Dr. Adam Lynch, a postdoctoral candidate at Brunel’s College of Health and Life Sciences, created the expandable cell motility system using inexpensive, commercially available digital USB microscopes in the study of immune cell behavior. The device — Low-Cost Motility Tracking System (LOCOMOTIS) — is essentially clamped upside-down on a table to produce the same images as a more expensive inverted microscope.


The new LOCOMOTIS microscope system could significantly reduce research costs. Courtesy of Adam Lynch/Brunel University London.

The system is designed to image various cell types using time-lapse and perform tracking assays in proof-of-concept experiments.
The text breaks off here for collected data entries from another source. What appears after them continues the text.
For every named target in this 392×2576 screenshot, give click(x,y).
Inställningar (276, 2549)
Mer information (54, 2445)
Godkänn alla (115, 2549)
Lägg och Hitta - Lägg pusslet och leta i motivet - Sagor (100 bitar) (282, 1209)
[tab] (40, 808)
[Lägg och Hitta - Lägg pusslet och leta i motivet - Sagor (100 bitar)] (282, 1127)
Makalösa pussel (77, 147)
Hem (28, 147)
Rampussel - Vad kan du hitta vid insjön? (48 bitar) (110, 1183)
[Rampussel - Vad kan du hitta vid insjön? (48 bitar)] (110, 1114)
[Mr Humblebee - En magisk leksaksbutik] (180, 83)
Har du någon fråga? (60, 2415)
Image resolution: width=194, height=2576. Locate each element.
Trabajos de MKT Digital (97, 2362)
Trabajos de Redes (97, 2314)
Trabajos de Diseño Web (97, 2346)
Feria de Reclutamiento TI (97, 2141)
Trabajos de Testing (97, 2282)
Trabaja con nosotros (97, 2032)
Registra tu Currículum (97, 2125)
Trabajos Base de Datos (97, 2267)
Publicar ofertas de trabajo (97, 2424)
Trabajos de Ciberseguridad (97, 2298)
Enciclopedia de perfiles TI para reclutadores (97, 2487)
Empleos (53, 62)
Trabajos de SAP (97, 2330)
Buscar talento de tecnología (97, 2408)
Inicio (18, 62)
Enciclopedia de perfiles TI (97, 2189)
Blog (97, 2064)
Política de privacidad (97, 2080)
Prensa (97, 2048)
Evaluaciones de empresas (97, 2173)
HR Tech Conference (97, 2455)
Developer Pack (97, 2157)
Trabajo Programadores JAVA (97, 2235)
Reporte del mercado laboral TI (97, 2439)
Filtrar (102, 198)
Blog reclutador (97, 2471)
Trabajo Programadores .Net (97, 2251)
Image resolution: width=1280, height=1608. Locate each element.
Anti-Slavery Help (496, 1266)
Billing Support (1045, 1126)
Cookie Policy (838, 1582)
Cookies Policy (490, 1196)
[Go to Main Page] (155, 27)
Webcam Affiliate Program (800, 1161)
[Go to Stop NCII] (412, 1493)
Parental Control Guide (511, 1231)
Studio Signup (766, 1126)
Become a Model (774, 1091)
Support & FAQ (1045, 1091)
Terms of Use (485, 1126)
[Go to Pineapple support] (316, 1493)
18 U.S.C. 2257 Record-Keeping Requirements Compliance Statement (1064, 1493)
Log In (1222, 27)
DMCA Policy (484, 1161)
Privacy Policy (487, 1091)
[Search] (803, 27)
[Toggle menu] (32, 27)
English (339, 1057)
It measures and records three separate assays simultaneously on one personal computer using identical microscopes, and obtains tracking results comparable in quality to those from other studies that use standard, more expensive equipment.

“People don’t realize that you can quite easily make a high-magnification microscope – it’s just a matter of getting a lens and the right angle of lighting,” Lynch said. “So when I turned off the lighting that came with the instrument and used external lights, I found I could see the cells quite clearly.”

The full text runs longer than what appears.